[Stored items from a collection]
▬▬▬

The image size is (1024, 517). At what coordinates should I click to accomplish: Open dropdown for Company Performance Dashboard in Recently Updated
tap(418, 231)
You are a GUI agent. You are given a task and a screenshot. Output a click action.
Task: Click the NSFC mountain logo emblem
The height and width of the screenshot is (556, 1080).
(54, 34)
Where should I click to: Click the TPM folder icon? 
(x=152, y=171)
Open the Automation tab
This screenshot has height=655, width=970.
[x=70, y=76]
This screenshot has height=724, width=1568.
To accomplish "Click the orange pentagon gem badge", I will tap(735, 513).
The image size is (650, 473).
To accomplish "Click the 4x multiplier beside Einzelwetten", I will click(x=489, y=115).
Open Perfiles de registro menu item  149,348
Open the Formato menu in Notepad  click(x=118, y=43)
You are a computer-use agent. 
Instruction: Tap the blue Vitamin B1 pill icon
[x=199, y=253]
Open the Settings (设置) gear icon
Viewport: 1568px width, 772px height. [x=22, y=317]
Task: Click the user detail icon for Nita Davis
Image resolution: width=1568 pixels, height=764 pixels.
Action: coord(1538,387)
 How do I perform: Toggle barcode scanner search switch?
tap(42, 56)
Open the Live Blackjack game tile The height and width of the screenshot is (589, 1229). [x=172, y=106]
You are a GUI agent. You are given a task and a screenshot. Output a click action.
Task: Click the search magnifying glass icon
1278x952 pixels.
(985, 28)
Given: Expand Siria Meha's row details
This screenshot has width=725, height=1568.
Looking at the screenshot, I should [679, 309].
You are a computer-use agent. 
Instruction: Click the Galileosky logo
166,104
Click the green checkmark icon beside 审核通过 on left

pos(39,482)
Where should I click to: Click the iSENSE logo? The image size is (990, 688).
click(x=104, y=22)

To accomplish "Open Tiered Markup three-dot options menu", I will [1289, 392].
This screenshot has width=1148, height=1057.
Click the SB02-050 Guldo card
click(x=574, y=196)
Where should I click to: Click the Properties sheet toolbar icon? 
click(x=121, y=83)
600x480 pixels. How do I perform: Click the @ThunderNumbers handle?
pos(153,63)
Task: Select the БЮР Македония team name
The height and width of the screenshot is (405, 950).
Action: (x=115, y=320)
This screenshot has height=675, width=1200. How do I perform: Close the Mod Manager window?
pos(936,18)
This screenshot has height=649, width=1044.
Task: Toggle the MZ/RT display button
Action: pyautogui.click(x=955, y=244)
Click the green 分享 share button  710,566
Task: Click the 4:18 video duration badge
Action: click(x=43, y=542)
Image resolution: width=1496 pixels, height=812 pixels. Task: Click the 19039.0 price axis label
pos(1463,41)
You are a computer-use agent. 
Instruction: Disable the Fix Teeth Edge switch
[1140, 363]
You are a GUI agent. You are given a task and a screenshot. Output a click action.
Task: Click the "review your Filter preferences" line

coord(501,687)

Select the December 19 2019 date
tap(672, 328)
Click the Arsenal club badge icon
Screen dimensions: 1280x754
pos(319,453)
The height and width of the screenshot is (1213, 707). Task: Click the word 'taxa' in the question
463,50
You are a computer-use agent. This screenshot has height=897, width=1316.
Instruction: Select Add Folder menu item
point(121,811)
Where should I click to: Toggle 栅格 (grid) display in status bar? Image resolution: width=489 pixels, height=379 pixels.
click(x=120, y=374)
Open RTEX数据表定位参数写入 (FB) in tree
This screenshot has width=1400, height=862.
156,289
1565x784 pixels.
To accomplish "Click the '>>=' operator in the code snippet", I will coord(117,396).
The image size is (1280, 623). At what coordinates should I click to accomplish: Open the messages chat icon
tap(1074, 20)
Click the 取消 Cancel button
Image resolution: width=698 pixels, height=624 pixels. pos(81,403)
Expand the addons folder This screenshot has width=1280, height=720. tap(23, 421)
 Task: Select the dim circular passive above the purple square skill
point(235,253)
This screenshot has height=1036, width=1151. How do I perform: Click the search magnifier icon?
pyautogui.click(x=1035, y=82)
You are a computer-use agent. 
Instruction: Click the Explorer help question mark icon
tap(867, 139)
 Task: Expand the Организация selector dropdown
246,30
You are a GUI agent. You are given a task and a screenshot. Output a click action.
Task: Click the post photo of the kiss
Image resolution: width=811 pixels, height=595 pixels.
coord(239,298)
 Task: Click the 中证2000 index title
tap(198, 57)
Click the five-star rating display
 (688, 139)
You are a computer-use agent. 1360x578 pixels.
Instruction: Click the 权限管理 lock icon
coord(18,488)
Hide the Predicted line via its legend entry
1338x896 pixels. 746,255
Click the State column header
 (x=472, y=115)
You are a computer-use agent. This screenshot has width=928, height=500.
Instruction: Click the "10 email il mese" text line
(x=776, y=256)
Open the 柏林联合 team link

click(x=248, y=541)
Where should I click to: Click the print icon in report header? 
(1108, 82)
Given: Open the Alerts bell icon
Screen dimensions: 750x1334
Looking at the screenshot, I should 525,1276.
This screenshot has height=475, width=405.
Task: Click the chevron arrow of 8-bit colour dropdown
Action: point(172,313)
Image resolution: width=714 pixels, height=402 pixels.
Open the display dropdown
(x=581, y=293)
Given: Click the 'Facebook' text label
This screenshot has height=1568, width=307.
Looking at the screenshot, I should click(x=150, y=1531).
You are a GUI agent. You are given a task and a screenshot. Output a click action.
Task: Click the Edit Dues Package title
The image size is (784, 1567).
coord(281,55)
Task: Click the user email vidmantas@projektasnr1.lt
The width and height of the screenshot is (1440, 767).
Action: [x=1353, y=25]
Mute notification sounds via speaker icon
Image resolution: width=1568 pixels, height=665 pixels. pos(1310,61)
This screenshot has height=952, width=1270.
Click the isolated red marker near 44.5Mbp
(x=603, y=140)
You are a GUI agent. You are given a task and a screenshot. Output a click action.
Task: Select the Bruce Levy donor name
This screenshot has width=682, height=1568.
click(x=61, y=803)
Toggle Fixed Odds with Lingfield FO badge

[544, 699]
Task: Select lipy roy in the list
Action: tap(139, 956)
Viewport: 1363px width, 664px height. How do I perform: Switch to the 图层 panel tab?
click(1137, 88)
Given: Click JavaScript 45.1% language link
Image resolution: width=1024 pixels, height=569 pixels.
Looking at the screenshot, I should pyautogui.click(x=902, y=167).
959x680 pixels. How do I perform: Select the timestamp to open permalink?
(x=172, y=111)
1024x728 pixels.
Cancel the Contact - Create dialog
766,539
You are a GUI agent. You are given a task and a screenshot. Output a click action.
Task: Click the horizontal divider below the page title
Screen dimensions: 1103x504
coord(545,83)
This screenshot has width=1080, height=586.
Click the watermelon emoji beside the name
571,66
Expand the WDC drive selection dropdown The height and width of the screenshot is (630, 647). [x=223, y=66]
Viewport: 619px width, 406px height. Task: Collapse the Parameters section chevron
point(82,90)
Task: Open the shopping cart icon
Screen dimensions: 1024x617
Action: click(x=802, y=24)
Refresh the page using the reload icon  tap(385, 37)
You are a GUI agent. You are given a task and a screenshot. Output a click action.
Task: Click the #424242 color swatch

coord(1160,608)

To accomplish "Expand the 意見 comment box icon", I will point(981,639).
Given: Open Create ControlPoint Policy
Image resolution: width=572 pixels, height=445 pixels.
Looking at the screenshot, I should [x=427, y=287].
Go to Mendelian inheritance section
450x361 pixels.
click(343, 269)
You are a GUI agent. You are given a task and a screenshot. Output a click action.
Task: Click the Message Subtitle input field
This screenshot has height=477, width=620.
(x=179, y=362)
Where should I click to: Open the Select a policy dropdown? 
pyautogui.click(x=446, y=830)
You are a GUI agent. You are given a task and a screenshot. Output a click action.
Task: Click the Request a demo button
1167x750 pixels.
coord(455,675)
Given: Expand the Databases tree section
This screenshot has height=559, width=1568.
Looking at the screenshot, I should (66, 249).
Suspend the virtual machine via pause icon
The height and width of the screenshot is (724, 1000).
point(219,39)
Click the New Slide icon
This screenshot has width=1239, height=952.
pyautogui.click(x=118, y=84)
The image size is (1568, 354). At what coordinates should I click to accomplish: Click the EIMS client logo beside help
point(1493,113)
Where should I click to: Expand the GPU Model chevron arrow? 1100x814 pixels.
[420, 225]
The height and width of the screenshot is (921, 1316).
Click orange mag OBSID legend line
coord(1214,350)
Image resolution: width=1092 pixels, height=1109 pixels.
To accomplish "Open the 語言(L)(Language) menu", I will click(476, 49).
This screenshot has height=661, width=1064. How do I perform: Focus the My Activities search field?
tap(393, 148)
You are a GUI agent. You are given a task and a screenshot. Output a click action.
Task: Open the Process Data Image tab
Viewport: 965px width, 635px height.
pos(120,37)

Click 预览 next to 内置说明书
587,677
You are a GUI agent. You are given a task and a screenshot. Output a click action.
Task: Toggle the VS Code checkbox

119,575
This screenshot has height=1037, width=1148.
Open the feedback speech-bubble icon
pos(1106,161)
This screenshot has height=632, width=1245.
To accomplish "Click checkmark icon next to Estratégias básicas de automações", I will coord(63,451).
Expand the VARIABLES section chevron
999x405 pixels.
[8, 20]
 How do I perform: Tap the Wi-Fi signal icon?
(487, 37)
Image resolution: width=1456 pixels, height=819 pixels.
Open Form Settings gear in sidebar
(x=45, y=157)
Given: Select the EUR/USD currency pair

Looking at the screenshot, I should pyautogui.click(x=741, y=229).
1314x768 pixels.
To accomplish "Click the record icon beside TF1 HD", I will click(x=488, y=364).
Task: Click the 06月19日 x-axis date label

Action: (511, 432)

▬▬▬

> [Work item] Repeat the data word for word, starting at its first line and stopping after the line that contains "Task: Click the user detail".

> [Your response]
The image size is (1024, 517). At what coordinates should I click to accomplish: Open dropdown for Company Performance Dashboard in Recently Updated
tap(418, 231)
You are a GUI agent. You are given a task and a screenshot. Output a click action.
Task: Click the NSFC mountain logo emblem
The height and width of the screenshot is (556, 1080).
(54, 34)
Where should I click to: Click the TPM folder icon? 
(x=152, y=171)
Open the Automation tab
This screenshot has height=655, width=970.
[x=70, y=76]
This screenshot has height=724, width=1568.
To accomplish "Click the orange pentagon gem badge", I will tap(735, 513).
The image size is (650, 473).
To accomplish "Click the 4x multiplier beside Einzelwetten", I will click(x=489, y=115).
Open Perfiles de registro menu item  149,348
Open the Formato menu in Notepad  click(x=118, y=43)
You are a computer-use agent. 
Instruction: Tap the blue Vitamin B1 pill icon
[x=199, y=253]
Open the Settings (设置) gear icon
Viewport: 1568px width, 772px height. [x=22, y=317]
Task: Click the user detail icon for Nita Davis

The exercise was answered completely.